Azor: Review
An incredibly confident and effective first feature film from Andreas Fontana, this slow burn of a thriller follows Yvan de Wiel, a private Swiss banker, as he tries to navigate Argentina as it slips into dictatorship while trying to pick up for a talented but ethically compromised banking partner who’s disappeared.
The film shows Yvan and his wife, Ines, as calm, cool, and collected as they visit with and try to placate these Uber-rich clients. The clients are watching the world change around them, worried that their assets will be taken by the military, and in the background hums the fact that their normal point of contact, Yvan’s business partner René Keys, has gone missing. His style is contrary to Yvan, who’s cautious and careful, and he exists as one of those great movie characters who’s largely absent from the film. The viewer’s impression of the man is filled in by what everyone else is saying about him, by reputation and by wondering the shape of the man based on the hole his absence left behind.

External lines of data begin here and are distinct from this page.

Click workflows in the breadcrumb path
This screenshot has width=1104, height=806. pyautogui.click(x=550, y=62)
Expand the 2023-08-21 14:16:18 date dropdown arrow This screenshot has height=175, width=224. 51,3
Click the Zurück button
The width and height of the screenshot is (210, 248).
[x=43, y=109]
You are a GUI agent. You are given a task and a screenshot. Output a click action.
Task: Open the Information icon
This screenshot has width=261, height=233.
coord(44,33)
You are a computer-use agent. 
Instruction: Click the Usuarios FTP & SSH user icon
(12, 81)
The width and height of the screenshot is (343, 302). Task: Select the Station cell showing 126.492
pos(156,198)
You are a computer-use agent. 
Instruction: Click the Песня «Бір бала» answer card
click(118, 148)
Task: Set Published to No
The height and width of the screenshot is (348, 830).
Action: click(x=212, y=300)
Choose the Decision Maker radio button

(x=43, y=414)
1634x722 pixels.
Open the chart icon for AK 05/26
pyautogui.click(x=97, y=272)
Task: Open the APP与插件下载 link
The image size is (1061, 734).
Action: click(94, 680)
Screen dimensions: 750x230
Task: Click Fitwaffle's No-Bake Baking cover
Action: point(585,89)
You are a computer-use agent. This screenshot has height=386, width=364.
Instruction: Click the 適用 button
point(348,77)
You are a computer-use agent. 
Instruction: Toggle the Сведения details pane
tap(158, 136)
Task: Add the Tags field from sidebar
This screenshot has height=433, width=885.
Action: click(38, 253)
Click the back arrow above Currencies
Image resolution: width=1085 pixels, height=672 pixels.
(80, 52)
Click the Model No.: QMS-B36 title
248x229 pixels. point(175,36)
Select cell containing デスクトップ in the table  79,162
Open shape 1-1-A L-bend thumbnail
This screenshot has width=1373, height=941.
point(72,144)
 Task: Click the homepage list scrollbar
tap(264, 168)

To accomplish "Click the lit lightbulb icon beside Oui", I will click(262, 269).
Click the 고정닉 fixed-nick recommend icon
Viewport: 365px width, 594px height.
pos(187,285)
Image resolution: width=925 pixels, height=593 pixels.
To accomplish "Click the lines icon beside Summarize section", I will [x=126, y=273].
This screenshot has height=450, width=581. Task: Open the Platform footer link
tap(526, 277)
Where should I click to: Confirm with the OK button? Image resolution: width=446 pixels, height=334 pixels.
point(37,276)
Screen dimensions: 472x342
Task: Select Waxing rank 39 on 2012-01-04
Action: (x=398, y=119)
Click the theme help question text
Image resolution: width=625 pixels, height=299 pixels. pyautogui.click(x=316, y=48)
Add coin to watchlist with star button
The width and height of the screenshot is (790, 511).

I saw reference, in three separate reviews, to this being reminiscent of Carol Reed’s “The Third Man,” so naturally I had to watch it to see. Reed’s version is more consequential, where all the whisperings and murmurings about the mysterious Harry Lime, who’s supposed death leads to funeral in the first moments of the film, actually are rewarded, in a quite fantastical reveal that (spoiler alert) Lime isn’t actually dead. In a special introduction recorded for the Criterion Collection, Peter Bogdanovich talked about how Orson Welles, who played Harry Lime, called his performance “a star role” because the movie spent the first 45 minutes calling out his characters name and when he finally shows up, audiences credit very little done on his part to superb acting. He was being modest, as Bogdanovich’s laughter would suggest, because it was a superb performance, but his greater point was this: The pump was primed for Harry Lime to show up on screen, and all the tension that had been built up waiting for him couldn’t help but feel like a gratifying release when he appears. There is no such release in “Azor.” If anything, the film is constantly ramping up the tension, slowly but steadily, and if an audience seeks a release, the film does not grant it.
Fontana’s approach to presenting Keys through his absence is precisely how he presents the entirety of the film, specifically with respect to the military violence and scare tactics. “Azor” is not a high-octane film; it is not trying to be an entry in the Bourne series. Much of what happens in the film is only talked about but never seen. Violence and worse is always under the surface, but it stays there; it remains subtext for these ultra wealthy clients. But Fontana does so much with what he does not show to the audience; the film evokes a mood that envelops the watcher, and one immediately knows all is not right in Argentina.
The film’s title means “Be quiet, careful what you say,” and Fontana seems to have taken such advice to heart, leading to a great and understated debut.